Clinical Use

Clinical Use

by Shirley Yin-Piazza

Adults 40 Plus

The American Academy of Ophthalmology recommends that adults with no signs or risk factors for eye disease get a baseline eye disease screening at age 40 — the time when early signs of disease and changes in vision may start to occur. Based on the results of the initial screening, follow-up exams and the necessary intervals will be prescribed.

Refractive errors are the most frequent eye problems in the United States. Refractive errors include myopia (near-sightedness), hyperopia (farsightedness), astigmatism (distorted vision at all distances), and presbyopia that occurs between age 40–50 years (loss of the ability to focus up close, inability to read letters of the phone book, need to hold newspaper farther away to see clearly) can be corrected by eyeglasses, contact lenses, or in some cases surgery.

Several common eye diseases can impact people 40 and older without them knowing there is any problem with their eyes.

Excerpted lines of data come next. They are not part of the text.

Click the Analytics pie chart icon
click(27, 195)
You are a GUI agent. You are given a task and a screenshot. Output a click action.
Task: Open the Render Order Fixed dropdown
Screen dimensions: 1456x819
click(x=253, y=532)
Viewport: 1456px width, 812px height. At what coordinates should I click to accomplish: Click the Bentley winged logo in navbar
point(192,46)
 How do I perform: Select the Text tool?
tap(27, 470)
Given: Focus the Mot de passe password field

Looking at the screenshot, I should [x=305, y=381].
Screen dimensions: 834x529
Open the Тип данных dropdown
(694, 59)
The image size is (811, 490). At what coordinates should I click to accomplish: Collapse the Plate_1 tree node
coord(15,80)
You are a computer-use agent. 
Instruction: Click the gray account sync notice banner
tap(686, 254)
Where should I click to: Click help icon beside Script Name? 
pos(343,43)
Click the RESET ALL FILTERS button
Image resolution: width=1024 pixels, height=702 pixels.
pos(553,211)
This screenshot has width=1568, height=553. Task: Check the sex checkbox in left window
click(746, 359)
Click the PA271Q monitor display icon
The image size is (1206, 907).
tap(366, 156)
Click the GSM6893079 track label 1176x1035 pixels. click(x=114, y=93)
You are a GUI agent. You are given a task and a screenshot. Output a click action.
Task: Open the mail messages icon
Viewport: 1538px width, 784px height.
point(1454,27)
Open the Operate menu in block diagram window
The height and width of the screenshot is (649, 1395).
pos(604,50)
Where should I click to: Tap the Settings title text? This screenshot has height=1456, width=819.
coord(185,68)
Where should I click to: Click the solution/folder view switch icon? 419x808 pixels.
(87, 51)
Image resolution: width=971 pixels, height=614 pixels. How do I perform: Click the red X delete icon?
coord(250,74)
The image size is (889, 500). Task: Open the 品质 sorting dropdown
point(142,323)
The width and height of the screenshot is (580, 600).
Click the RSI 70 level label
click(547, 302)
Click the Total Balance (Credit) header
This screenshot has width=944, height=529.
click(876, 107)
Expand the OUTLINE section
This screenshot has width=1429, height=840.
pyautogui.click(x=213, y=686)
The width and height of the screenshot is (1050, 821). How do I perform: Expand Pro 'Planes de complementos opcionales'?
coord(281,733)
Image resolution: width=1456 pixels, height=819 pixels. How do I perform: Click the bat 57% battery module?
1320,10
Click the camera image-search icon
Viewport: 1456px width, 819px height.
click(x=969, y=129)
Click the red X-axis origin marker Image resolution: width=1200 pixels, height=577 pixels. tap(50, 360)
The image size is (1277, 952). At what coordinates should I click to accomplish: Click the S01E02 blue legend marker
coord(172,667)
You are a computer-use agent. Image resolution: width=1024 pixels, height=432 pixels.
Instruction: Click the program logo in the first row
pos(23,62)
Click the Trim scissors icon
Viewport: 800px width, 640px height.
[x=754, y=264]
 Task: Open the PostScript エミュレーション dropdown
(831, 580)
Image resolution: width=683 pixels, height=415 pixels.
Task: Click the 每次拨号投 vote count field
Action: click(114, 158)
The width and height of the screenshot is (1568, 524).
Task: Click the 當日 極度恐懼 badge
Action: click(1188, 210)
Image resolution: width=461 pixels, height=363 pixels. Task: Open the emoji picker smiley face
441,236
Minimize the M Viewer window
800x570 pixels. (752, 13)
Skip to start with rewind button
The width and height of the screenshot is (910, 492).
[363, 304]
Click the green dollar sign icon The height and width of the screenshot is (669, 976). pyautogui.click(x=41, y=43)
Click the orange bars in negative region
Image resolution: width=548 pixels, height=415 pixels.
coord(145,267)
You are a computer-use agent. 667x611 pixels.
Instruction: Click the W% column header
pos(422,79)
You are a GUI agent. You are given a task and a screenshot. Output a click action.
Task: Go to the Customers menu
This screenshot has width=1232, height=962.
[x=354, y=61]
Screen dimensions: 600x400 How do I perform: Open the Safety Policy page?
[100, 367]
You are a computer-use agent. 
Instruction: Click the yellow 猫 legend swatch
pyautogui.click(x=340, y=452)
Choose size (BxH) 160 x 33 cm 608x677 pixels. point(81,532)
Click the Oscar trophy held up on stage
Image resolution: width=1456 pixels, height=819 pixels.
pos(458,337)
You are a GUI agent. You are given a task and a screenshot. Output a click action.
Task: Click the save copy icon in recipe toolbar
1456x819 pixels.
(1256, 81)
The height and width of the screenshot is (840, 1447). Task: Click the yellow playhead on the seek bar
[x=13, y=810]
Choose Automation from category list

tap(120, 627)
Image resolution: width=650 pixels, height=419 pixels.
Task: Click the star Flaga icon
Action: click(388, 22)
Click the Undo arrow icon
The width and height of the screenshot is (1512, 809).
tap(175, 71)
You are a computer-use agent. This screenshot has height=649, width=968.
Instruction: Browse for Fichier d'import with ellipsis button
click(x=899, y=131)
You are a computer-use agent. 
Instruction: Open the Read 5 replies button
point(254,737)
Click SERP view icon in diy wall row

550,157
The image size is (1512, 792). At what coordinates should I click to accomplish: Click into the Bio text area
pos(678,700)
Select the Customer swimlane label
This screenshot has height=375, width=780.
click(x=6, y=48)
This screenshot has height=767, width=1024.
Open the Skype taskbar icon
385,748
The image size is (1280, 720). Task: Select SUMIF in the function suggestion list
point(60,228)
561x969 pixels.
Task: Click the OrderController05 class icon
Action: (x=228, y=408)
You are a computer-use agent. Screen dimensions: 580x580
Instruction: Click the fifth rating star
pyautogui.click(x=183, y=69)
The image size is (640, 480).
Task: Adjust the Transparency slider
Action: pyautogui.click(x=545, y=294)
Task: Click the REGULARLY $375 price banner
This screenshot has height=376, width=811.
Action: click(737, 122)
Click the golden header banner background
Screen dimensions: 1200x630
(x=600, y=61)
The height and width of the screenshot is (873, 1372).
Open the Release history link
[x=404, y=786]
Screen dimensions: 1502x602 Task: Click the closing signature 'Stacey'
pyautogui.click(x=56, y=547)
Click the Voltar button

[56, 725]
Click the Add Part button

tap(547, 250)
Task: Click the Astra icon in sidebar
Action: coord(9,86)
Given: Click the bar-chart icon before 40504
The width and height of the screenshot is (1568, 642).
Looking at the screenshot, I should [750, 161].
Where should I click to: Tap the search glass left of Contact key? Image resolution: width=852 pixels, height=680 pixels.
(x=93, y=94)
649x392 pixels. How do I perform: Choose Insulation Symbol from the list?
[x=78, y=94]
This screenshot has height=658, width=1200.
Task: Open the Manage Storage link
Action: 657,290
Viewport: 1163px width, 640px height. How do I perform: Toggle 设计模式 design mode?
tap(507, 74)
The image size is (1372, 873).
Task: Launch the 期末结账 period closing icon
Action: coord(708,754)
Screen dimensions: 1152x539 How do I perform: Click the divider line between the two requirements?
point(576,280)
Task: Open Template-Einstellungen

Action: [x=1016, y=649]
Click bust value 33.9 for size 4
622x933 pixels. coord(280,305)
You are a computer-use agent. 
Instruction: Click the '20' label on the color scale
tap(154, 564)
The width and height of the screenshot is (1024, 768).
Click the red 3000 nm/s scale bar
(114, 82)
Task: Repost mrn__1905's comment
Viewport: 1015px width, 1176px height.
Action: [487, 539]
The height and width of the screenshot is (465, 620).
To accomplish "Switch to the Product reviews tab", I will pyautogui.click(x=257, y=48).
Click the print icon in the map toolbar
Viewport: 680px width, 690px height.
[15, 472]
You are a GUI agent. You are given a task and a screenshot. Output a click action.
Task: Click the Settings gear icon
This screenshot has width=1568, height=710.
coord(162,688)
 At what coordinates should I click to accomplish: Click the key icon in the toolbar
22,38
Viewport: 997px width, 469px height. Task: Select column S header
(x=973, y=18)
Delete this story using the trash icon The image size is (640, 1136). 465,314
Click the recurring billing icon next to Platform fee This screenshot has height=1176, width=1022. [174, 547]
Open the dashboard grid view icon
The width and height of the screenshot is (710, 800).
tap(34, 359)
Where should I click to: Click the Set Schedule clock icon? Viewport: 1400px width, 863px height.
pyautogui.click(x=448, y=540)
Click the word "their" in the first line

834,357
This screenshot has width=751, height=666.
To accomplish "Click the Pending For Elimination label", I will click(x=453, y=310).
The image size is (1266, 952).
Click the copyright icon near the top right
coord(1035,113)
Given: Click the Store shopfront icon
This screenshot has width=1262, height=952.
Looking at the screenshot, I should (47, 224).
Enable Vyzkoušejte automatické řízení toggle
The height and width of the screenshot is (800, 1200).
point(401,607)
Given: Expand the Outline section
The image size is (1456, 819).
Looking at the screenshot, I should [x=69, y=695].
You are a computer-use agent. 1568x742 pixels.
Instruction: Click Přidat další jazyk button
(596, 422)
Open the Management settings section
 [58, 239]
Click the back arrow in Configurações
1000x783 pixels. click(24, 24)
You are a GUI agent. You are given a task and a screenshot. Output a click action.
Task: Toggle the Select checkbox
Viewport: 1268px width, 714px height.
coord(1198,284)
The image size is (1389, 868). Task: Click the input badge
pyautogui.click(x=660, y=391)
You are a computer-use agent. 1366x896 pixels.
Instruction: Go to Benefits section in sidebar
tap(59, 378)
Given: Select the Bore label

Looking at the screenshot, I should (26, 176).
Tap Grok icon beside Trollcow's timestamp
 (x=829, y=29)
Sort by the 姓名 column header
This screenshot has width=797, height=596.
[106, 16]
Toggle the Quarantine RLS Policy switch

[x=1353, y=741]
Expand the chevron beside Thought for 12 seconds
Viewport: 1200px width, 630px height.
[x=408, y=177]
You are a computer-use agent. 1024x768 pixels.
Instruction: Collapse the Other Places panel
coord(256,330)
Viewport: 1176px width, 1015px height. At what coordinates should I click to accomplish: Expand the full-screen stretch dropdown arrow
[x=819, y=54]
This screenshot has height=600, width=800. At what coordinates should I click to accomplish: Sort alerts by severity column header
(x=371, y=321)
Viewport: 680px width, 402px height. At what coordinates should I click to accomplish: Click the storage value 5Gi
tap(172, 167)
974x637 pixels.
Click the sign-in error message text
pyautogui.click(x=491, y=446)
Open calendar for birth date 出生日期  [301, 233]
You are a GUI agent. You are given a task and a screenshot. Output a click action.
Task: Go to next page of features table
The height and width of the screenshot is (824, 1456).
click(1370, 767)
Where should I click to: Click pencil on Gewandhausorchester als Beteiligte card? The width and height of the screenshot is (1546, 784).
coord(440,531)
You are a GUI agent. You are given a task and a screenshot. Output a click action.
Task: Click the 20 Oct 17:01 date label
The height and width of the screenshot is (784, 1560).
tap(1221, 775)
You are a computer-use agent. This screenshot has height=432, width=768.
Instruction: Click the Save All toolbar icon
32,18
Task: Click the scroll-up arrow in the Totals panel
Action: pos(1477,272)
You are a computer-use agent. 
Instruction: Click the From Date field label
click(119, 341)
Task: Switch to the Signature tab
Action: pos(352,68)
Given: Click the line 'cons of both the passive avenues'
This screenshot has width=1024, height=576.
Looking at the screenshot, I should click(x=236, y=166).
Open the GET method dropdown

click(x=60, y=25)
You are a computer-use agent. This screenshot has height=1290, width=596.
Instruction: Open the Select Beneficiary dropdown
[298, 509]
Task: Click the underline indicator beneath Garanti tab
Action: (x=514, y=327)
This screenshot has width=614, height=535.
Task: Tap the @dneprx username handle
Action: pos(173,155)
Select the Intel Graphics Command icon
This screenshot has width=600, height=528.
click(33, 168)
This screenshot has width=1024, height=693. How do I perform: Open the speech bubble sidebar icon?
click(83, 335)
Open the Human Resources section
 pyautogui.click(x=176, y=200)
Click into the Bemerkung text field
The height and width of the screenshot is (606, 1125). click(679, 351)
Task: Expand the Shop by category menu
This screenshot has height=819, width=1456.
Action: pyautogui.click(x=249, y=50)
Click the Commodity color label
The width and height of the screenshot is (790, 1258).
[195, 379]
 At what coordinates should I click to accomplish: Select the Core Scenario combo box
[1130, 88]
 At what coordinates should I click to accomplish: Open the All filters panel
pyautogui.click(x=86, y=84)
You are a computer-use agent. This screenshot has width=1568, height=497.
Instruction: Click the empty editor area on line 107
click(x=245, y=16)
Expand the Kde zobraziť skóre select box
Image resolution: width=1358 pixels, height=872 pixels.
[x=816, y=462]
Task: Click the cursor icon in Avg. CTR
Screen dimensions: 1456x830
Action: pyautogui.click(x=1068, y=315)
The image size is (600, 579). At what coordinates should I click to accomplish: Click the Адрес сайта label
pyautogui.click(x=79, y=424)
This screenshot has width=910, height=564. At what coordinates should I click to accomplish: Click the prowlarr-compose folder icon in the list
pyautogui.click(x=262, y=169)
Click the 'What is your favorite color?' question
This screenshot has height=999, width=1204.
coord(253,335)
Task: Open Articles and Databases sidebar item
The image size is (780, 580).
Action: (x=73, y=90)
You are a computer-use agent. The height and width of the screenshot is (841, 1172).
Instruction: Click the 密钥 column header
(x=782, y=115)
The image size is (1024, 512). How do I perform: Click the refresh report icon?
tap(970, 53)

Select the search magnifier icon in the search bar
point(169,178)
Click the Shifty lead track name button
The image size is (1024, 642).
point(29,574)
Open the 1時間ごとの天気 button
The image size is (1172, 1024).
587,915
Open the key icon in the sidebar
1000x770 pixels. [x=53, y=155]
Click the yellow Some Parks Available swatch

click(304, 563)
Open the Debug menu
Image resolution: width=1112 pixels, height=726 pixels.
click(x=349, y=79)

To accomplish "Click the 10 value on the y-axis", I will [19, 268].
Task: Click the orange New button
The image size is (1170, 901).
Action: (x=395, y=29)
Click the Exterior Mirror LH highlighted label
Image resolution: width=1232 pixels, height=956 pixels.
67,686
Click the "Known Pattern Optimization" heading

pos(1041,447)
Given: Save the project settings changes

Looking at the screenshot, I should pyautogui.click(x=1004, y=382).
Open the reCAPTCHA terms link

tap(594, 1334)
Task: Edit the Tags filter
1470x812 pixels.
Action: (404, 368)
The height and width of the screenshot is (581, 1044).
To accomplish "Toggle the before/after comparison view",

Early treatment is critically important to prevent some common eye diseases from causing permanent vision loss or blindness:

  • Cataracts (clouding of the lens), the leading cause of vision loss in the United States
  • Diabetic retinopathy (causes damage to blood vessels in the back of the eye), the leading cause of blindness in American adults
  • Glaucoma (a group of diseases that damages the optic nerve)
  • Age-related macular degeneration (gradual breakdown of light-sensitive tissue in the eye)

By age 65, one in three Americans will have a vision-impairing eye disease. The earlier these are discovered and treatment begins, the better the chance of preserving good vision. Of the estimated 61 million US adults at high risk for vision loss, only half visited an eye doctor in the past 12 months. Regular eye care can have a life-changing impact on preserving the vision of millions of people.